I should have danced (much) less this night

For better or worse, I’ve never been one to shy away from oversharing.

I kicked off my publishing career in 2003 by copping to chronic bedwetting in Jane, and followed that up with an essay about crying during a Dove self-esteem commercial. And in late 2011 – just as I fell into investigative journalism – The New York Times Styles section published a confessional essay about my sweaty pits.

You could say that modesty – at least of the TMI kind – isn’t in my toolkit.

That said, I still cringe when I reflect upon my assorted shortcomings.

Especially on nights like tonight when I unexpectedly stumble upon a shoebox full of old photos and am smacked with THIS

That’s me at a middle school dance, “feeling it” profusely sweating.
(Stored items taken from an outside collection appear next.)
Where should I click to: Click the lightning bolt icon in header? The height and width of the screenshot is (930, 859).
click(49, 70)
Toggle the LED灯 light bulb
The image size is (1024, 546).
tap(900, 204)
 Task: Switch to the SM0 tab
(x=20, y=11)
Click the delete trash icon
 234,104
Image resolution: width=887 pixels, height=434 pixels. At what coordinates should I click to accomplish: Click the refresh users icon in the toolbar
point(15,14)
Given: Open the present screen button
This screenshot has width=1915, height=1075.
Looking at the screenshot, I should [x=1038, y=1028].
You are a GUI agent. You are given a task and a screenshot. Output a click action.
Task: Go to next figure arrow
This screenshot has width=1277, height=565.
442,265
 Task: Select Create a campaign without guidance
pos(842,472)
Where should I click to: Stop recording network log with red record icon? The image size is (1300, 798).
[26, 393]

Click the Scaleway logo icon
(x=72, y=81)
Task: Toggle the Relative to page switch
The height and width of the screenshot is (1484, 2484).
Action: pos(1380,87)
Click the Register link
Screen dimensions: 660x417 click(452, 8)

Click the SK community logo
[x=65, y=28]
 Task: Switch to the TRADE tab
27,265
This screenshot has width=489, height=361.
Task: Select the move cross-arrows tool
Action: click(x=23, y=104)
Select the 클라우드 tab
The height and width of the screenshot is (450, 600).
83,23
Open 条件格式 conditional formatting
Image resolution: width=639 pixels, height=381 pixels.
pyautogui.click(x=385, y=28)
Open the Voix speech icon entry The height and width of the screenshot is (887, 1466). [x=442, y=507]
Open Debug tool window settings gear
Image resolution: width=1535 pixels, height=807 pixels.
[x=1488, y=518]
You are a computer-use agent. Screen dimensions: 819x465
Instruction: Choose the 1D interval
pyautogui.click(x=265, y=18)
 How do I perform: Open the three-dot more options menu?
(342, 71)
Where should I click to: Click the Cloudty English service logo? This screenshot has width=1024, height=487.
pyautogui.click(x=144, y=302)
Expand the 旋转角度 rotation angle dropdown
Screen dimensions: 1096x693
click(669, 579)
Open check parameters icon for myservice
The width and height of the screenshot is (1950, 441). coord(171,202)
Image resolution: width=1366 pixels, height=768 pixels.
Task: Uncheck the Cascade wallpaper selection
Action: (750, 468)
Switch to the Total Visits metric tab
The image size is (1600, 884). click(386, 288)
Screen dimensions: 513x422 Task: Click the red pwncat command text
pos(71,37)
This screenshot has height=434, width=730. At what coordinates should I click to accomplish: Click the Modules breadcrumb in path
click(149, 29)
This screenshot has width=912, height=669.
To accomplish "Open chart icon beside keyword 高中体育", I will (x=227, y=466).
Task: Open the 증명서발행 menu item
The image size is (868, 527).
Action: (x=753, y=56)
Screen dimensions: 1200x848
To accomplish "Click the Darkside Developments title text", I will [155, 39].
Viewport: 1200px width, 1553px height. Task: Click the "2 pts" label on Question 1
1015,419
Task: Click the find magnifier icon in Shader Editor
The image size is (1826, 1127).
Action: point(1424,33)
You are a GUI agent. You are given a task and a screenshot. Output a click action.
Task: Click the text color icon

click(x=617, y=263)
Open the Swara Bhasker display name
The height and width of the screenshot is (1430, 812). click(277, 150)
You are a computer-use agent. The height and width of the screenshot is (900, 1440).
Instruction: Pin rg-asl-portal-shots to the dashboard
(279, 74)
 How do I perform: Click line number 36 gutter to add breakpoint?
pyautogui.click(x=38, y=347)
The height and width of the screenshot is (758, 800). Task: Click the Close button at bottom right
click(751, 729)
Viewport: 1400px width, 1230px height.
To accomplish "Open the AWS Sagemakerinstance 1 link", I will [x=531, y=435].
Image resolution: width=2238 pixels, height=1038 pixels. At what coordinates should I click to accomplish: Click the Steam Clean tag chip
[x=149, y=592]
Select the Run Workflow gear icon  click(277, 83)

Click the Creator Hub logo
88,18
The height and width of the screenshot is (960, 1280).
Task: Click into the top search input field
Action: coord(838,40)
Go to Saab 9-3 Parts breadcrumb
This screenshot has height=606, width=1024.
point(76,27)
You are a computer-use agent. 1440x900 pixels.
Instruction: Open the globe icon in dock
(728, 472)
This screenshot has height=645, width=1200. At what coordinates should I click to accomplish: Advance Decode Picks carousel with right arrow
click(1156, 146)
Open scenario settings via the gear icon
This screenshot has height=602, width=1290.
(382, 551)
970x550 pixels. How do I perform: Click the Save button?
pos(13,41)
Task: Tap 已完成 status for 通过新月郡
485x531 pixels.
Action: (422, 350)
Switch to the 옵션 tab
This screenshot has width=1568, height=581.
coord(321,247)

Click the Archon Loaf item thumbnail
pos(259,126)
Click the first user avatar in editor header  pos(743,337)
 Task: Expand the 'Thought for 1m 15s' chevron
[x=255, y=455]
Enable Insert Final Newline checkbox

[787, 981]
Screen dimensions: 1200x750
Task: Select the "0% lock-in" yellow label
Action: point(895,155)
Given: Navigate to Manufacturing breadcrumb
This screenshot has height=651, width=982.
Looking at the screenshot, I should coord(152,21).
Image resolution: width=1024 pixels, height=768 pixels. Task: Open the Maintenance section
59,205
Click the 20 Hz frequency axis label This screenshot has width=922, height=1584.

It would appear as though I ‘Walked Like and Egyptian’ and/or did “The Worm” a bit too much, and these poor beauties are paying the price.

Unfortunately for the one on the right – my avowed “dream girl” from grades three thru high school –  this wasn’t the only time I’d drench her…

Years later, when we were freshmen at Boston College, I peed her bed. (You can read about it in my “It Happened to Me” essay for Jane. She’s “Abby Hewitt.”) And though she transferred to another college – in another state – shortly thereafter, I like to believe there was no correlation.